Calculated Attributes

This article details calculated attributes in Brinqa and the best practices when creating or updating them.

What are calculated attributes?

Brinqa provides the ability to compute attributes on the data model and calls them calculated attributes.

A calculated attribute can be any of the supported attribute types in a data model. It can be a text attribute, a numeric attribute, or a reference attribute. The main difference is that a calculated attribute executes a script to compute the value of the attribute.

For example, the Data model name attribute in the Entity Model is a calculated (text) attribute:

It returns the title of the data model of the current record. The current record can be the Entity Model or whichever data model that extends the Entity Model, making this code flexible and easy to maintain.

Calculation scripts

The scripts in calculated attributes are written in Groovy, a powerful programming language for the Java platform. The rest of this article assumes that you are familiar with the Groovy programming language. Please refer to the Apache Groovy Documentation if you need help on the specification.

Calculation process

The calculation process consists of two steps: reading from the Neo4j database and writing to it. Neo4j issues shared locks for read transactions and exclusive locks for write transactions, there can be multiple holders of a read lock, but only one holder of a write lock. Reading and writing at the same time generally ends in lock contention, so Brinqa separates the reading process from writing to avoid locking.

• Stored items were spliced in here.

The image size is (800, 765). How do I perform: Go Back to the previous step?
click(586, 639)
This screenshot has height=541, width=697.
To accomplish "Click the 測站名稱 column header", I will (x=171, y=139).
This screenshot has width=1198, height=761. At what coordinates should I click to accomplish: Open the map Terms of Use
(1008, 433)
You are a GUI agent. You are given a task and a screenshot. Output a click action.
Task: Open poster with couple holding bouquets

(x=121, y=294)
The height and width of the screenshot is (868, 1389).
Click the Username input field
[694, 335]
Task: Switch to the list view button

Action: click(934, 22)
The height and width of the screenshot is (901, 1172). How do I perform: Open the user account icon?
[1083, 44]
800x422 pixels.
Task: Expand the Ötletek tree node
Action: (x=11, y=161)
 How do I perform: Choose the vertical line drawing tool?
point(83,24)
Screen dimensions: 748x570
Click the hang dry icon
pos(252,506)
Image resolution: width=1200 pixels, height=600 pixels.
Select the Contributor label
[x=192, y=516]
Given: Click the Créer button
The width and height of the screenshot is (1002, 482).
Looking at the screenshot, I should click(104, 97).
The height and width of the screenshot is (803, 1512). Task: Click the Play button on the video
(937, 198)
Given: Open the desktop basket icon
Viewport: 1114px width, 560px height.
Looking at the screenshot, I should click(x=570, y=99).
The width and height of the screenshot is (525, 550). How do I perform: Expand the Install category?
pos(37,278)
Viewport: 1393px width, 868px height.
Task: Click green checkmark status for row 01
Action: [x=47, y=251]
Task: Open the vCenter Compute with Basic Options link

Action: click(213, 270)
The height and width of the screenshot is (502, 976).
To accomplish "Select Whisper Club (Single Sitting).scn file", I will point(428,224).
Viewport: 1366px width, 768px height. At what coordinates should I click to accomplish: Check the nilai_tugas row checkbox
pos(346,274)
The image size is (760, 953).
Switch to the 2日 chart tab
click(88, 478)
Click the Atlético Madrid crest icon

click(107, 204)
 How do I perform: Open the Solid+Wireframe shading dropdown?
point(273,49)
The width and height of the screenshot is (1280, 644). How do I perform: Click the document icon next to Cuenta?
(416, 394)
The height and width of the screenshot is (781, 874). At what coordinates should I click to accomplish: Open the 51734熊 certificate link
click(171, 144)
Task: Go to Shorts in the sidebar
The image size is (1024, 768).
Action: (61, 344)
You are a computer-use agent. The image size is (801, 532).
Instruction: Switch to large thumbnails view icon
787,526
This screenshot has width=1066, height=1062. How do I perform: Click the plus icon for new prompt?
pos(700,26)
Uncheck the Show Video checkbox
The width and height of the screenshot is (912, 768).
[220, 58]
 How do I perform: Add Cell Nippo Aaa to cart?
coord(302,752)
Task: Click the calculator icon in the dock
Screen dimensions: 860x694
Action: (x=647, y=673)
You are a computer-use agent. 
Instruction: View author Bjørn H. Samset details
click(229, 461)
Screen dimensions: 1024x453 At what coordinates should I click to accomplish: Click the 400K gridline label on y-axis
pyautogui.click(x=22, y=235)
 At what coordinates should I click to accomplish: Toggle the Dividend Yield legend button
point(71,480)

Read records and run calculations

The reading process includes the following steps:

Load (or read) batches of records from Neo4j.
Run calculations on batches of records in parallel and temporarily store the results on the file system.

Write to the database using the temporarily stored results

The writing process includes the following steps:

Write primitive types (such as integral types, boolean types, or char types) to records in Neo4j.
Write reference types to records in Neo4j.
Send out changes to the Audit channel for logging.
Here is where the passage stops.